The names of places in Britain carry historical information. Your hometown ends in -wich or -chester — clearly a Roman place; -ham, or -ton — cherchez les Anglo-Saxons. If it’s -by or -thorpe — keep your head down, the Vikings are coming. Knowing that West Chester, Pennsylvania was obviously a fortified site in Roman times provides you with valuable insights into migration patterns. Or not, of course.

When I was there, Cambridge University Press would publish books for The English Place-Name Society. These were always, to me, potentially fascinating if ultimately unreadable books. They were pale blue hardbacks, clearly destined for library shelves.
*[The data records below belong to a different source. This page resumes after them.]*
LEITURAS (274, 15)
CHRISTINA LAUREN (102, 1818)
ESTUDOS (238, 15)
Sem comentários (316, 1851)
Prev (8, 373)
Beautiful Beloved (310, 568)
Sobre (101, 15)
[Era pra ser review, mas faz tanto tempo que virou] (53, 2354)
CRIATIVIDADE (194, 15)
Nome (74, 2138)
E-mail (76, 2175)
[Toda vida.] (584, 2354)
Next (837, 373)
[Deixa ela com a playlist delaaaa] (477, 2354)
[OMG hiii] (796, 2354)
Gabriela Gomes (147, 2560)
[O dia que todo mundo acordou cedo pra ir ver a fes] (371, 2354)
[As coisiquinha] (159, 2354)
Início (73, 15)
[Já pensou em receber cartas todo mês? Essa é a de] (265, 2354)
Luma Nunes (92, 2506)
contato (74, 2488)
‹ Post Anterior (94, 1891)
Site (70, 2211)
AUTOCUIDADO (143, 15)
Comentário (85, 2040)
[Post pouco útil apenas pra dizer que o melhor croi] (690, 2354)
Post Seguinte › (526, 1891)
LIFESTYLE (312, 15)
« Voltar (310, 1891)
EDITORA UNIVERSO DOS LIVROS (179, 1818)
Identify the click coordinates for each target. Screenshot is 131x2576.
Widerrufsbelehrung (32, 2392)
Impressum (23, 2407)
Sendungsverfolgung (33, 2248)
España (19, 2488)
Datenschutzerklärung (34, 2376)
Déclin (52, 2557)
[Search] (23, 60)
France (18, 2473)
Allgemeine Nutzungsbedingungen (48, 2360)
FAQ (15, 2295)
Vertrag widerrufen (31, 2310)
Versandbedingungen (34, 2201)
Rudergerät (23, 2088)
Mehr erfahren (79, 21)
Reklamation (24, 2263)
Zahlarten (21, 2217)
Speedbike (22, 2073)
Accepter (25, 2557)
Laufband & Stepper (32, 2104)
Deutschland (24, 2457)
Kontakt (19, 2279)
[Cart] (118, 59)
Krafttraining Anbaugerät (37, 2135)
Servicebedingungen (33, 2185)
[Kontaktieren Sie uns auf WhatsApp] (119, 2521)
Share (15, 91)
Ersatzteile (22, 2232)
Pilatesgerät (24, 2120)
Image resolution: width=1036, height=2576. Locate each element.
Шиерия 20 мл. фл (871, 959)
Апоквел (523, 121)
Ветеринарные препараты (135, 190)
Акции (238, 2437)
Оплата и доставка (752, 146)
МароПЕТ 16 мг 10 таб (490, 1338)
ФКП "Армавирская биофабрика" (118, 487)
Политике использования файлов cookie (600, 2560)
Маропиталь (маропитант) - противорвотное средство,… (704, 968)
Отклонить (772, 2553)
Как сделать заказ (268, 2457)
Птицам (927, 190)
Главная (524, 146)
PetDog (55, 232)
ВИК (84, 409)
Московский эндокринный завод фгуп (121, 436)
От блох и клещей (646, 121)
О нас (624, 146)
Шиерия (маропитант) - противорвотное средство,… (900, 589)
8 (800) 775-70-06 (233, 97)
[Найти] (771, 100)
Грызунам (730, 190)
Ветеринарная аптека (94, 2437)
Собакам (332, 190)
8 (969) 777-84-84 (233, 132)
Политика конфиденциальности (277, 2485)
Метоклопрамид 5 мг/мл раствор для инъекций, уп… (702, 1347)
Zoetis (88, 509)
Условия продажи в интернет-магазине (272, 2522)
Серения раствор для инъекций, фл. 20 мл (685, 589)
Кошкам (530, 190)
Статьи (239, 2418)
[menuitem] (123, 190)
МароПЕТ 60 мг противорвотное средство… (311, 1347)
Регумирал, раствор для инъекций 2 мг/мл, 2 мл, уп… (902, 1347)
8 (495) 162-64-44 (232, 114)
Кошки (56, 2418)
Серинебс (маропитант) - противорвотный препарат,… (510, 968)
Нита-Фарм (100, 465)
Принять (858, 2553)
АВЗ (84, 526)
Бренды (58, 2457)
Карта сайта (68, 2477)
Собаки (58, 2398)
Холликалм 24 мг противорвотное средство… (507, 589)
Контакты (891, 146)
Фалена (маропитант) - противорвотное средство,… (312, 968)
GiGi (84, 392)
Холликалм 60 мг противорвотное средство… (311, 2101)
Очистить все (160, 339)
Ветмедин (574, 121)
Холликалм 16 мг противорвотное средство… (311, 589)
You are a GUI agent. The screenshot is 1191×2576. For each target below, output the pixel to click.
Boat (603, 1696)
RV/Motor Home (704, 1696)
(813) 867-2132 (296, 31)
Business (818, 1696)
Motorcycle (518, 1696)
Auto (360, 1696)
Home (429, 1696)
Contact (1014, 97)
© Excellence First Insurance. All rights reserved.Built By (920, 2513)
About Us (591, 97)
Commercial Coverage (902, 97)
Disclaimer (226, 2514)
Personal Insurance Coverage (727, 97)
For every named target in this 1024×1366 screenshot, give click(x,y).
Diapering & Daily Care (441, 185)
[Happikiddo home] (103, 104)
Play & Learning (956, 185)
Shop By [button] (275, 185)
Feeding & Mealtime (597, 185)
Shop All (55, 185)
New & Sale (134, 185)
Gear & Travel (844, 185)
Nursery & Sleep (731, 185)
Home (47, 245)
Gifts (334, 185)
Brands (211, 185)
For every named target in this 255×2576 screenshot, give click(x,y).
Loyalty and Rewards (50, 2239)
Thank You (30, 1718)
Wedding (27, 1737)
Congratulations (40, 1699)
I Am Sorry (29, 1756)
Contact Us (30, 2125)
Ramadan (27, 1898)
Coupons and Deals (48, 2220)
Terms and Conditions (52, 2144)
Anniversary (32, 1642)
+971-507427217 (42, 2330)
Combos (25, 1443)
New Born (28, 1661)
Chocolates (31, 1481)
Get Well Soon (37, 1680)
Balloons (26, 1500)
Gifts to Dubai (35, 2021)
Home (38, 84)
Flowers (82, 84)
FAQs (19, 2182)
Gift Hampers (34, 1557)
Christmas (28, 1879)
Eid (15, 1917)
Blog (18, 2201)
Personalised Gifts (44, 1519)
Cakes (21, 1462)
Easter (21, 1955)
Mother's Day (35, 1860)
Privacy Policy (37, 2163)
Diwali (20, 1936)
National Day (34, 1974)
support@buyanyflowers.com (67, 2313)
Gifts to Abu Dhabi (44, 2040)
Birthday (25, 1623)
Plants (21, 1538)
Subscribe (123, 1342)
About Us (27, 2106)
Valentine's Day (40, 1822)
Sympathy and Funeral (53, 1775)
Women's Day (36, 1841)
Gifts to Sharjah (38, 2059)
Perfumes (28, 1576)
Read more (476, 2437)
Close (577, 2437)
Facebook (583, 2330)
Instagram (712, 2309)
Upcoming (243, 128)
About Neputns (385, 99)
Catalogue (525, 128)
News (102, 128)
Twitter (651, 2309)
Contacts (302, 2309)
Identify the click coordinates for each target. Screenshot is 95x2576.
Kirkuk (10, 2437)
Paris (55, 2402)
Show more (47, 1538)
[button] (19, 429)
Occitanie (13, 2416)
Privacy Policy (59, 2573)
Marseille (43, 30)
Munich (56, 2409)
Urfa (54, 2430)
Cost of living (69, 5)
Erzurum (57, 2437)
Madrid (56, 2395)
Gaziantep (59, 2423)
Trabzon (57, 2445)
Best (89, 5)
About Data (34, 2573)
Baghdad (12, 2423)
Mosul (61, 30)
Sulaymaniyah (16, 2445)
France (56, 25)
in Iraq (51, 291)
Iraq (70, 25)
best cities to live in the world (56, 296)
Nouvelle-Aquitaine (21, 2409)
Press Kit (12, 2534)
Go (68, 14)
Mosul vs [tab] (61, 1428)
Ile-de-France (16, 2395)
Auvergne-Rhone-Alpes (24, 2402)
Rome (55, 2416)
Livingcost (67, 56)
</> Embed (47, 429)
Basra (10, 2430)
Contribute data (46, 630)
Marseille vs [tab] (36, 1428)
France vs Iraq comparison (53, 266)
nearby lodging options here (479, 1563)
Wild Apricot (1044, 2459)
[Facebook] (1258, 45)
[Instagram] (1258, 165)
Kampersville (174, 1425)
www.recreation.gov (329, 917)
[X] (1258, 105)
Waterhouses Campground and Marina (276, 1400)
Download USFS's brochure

Now that everything can be found online at all levels of seriousness, the Society, based at the University of Nottingham, has taken over responsibility for their publications.

They tell us on their website “Before the Second World War, the Survey was largely limited to coverage of ‘major’ place-names, the names of towns, villages, larger rivers, forests, etc. From the 1950s onwards rich collections of minor names, field-names and street-names have also been included. (Major names are also nowadays given a very much fuller treatment than in the early years.) This detailed material provides an excellent resource for local investigators, social, urban and agricultural historians of the medieval and early modern periods, linguists, geographers and archaeologists. The growing scale of coverage, however, has inevitably slowed down the country-wide progress of the Survey, and counties are nowadays covered by multiple volumes. This accounts for the current partial coverage of some counties.”

For people interested there’s a map at their website, showing how they are getting on with regard to achieving total coverage. Their first volume was published in 1925. It looks like at least 150 years to get to the point where they want to start at the beginning again with Buckinghamshire.

For people looking for a brief survey of an immense topic here’s a post from Thijs Porck, a Dutch linguist, presenting a toponymy of English place-names. Maybe it’s because I was born 60 miles away, I find the dislocation of Carlisle on the first map at Professor Porck’s post a bit off-putting, but for all I know the town which looks like it’s located by that dot, Morecambe, may well illustrate the same point. (It probably doesn’t.) Actually most of the labelled dots are a bit off.

Here are three of Professor Porck’s heat maps.

There is of course in the natural order of things a Scottish Place-Name Society, Comann Ainmean-Àite na h-Alba. Unlike their Sassenach colleagues they do not appear to have a shire by shire book program, but do publish a journal.